葛根素抑制自噬改善脂多糖诱导的小鼠肝脏损伤作用研究

Puerarin Alleviated Liver Injury in LPS-Induced Mice by Suppression of Autophagy

目的观察葛根素对脂多糖(Lipopolysaccharide,LPS)诱导的小鼠肝脏损伤表型的改善作用,并探讨相关分子机制。方法选取18只C57BL/6J小鼠,随机分为3组:0.9%:NaCl(腹腔注射,20 mg·kg^(-1))处理为对照组(6只)、LPS(腹腔注射,20 mg·kg^(-1))为脓毒血症肝损伤模型组(6只)、及模型基础上予以葛根素(腹腔注射,160 mg·kg^(-1))的干预组(6只)。24 h后,检测小鼠血清中的丙氨酸氨基转移酶(Alanine aminotransferase,ALT)和谷草转氨酶(Aspartate aminotransferase,AST)水平,HE染色、免疫组化、免疫荧光检测实时定量PCR(Quantitative real-time polymerase chain reaction,qRT-PCR)、蛋白质印迹法(Western blot)检测肝脏组织相关基因表达,并用人正常肝细胞株LO2验证。结果与正常对照组比,模型组小鼠的血清ALT和AST水平显著增高,肝脏组织中凋亡相关基因P53和分解半胱氨酸天冬氨酸蛋白酶3(Cleaved Caspase3,cl.Cas3)表达增多,促炎因子白细胞介素-6(Interleukin-6,IL-6)、γ干扰素(Interferon-γ,IFN-γ)、肿瘤坏死因子α(Tumor necrosis factorα,TNF-α)水平增加,抗炎因子白细胞介素-10(Interleukin-10,IL-10)水平降低。p62表达减少,Beclin1、LC3B表达增多。给予模型小鼠葛根素干预后,可有效逆转上述指标变化。体外实验重现上述结果。结论在LPS诱导的肝损模型中,葛根素可通过抑制自噬相关蛋白的过度表达,减少肝细胞死亡,改善小鼠的肝脏损伤病理表型,其机制可能是通过下调Toll样受体4(Toll-like receptor4,TLR4)实现的。提示葛根素早期干预可作为一种治疗肝脏损伤的新方法。

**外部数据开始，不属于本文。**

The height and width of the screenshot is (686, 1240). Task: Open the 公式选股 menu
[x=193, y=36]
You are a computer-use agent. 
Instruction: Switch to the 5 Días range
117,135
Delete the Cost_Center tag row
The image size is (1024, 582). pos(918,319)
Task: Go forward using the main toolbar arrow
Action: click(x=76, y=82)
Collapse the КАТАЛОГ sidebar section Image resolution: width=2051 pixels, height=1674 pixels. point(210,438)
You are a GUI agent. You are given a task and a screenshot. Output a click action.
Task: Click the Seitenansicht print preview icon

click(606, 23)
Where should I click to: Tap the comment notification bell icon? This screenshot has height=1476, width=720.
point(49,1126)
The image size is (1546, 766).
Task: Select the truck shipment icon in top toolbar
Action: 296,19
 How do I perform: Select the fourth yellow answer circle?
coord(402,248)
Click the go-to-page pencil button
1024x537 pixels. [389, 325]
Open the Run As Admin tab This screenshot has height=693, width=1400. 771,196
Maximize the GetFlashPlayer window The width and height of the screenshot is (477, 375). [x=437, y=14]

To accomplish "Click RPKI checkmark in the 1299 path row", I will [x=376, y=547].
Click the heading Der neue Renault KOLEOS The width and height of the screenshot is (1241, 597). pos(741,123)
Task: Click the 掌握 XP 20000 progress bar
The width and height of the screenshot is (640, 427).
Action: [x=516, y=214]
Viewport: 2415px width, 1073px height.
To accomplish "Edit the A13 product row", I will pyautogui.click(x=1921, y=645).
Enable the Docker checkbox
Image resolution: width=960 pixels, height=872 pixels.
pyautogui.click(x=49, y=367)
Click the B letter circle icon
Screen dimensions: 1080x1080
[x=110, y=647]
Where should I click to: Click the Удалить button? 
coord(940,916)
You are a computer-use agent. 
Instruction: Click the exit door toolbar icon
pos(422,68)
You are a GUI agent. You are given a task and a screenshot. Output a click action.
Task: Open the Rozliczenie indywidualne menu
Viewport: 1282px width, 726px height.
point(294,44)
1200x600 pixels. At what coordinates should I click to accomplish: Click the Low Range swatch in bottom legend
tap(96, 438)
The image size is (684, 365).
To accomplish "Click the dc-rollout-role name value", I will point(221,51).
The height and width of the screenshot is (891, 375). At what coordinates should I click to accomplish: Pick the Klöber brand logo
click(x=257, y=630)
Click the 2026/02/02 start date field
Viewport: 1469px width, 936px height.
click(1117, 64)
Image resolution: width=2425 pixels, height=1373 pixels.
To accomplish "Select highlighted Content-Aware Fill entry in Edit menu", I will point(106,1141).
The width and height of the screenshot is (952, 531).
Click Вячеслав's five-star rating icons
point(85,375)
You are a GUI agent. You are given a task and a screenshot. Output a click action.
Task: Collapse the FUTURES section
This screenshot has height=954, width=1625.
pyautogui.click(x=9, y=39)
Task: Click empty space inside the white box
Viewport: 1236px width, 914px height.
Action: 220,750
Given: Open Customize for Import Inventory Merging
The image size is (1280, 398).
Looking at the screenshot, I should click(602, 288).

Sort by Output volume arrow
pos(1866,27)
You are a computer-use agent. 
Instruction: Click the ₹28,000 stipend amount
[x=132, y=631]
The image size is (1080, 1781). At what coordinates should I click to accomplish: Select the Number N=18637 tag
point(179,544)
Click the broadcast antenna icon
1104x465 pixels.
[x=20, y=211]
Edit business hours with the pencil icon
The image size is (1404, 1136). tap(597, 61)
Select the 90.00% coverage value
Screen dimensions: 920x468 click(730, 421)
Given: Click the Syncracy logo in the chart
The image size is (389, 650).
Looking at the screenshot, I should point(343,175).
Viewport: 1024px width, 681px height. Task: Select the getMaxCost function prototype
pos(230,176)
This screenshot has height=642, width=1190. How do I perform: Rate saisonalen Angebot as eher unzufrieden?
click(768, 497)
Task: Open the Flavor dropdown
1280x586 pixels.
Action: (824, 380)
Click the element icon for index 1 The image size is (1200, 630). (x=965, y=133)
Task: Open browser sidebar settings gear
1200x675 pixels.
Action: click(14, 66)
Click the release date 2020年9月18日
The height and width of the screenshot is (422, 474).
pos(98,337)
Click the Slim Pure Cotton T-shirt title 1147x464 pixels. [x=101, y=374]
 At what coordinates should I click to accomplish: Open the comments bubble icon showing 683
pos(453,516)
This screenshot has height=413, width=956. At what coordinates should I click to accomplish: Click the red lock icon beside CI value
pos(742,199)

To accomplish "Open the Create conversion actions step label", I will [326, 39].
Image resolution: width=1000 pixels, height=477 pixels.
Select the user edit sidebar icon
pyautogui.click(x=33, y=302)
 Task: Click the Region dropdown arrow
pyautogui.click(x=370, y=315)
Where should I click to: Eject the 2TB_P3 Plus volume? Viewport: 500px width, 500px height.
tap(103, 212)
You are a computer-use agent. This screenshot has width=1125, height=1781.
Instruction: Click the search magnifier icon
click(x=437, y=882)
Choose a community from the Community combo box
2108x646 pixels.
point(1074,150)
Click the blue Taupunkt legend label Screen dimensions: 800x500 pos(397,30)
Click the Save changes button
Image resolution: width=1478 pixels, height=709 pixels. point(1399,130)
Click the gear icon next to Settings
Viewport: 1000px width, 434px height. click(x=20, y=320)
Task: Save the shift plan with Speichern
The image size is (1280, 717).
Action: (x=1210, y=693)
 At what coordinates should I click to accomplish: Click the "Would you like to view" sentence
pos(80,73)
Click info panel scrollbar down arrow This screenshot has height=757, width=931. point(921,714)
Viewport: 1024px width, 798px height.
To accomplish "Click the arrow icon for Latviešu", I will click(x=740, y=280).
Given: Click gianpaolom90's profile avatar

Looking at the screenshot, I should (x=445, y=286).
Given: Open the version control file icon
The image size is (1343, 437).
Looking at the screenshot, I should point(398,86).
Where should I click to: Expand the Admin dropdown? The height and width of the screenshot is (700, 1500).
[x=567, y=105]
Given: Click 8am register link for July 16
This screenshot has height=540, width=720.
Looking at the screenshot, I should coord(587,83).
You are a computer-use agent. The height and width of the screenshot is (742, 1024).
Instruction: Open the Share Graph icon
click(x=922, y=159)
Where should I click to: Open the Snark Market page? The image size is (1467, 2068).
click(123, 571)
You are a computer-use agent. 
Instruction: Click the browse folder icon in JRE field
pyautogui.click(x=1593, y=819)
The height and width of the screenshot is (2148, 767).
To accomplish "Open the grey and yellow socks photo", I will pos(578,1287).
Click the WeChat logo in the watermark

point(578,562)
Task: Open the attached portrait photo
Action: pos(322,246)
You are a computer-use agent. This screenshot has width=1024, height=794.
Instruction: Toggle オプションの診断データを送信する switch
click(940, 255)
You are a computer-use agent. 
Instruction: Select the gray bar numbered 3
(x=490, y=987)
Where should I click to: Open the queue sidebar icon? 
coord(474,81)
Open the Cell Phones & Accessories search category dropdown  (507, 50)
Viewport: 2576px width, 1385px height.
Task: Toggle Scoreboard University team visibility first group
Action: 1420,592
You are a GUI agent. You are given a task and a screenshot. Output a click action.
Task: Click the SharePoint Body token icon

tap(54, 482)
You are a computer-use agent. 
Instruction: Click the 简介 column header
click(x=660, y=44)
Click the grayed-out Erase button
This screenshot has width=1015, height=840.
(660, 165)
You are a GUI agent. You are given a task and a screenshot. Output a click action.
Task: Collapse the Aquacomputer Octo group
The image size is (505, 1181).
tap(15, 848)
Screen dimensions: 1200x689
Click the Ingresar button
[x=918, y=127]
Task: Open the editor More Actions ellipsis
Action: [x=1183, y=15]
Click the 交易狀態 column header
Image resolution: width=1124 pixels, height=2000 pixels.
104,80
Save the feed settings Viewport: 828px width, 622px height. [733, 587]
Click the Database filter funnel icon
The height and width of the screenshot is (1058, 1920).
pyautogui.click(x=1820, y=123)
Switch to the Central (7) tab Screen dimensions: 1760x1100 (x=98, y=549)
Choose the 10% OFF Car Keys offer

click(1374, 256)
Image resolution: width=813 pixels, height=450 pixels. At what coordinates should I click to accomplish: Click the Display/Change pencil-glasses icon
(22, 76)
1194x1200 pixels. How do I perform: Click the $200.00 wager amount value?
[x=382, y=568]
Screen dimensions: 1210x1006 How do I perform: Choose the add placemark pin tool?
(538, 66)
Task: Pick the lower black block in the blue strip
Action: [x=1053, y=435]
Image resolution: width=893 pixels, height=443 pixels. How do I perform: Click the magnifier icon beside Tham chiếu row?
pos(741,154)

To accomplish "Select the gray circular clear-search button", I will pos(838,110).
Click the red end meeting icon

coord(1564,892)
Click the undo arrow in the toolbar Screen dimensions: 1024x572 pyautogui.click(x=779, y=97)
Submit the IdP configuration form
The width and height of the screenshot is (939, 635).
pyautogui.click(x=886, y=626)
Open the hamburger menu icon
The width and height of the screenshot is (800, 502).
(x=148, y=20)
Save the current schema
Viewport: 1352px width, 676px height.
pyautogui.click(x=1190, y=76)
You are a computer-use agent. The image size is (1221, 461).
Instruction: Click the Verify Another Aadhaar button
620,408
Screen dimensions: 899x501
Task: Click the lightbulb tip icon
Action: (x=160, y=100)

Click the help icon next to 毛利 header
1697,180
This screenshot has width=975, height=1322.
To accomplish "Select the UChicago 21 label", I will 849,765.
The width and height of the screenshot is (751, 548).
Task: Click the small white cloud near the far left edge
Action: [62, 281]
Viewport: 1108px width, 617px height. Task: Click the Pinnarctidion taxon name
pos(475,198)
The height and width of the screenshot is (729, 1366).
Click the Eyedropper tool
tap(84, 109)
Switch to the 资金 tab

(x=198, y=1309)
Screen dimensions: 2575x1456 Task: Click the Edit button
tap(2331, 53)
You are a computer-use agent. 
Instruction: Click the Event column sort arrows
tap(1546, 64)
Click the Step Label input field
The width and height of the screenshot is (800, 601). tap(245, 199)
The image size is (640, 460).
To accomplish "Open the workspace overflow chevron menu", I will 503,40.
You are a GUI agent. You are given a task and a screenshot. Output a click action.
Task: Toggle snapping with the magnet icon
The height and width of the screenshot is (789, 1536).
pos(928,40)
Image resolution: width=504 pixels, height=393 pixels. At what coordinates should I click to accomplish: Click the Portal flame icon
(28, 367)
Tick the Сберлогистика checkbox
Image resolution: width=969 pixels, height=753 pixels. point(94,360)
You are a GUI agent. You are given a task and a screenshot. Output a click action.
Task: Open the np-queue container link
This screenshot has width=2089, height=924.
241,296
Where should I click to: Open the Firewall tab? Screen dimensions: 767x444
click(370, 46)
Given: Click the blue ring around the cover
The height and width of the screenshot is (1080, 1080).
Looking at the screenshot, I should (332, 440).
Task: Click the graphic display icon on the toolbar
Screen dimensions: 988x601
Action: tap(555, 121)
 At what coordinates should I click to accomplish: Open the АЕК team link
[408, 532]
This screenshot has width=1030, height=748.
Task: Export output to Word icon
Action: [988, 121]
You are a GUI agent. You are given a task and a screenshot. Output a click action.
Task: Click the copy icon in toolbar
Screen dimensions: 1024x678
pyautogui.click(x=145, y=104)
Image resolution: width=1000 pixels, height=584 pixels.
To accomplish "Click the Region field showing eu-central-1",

Objective To study the effects of puerarin on liver injury of lipopolysaccharide(LPS)induced mice and the possible molecular mechanism.Methods 18 C57BL/6J mice were randomly divided into three groups including the control group(n=6),the liver injury model group(n=6),and puerarin intervention group(n=6).The animals were treated by PBS intraperitoneally(200 ul,ip),LPS(20 mg·kg^(-1),ip)and/or puerarin treatment(160 mg·kg^(-1),ip)respectively and were sacrificed 24 h later.Serum levels of alanine aminotransferase(ALT)and aspartate aminotransferase(AST),and histopathological examination(HE)were used to evaluate liver injury.In addition,immunohistochemistry(IHC),immunofluorescence(IF),quantitative real-time polymerase chain reaction(qRT-PCR)and western blot were used to detect expressions of mRNA and proteins.Finally,LO2 cell line was used to confirm the above molecular expressions.Results Compared with the control mice,the serum ALT and AST levels of LPS-induced mice were significantly increased,as well as the pro-inflammatory factors(IL-6,IFN-γ,TNF-α)in the liver tissue,while the anti-inflammatory factor(IL-10)was significantly decreased.HE detecting showed that the expression of apoptosis-related p53 and cleaved Caspase3(cl.Cas3)in the liver were significantly increased.In addition,the expressions of autophagy-related proteins Beclin1 and LC3 were increased while the expressions of p62 were decreased in liver tissues of model animals.Puerarin intervention effectively reversed the above factors.Conclusion In the LPS-induced liver injury model,puerarin inhibits the overexpression of autophagy-related proteins,reduces liver cell death,and improves the pathological phenotype of liver damage in mice.The mechanism may be achieved by down-regulating the expression of TLR4.It is suggested that puerarin treatment can be used as a new way to treat liver injury.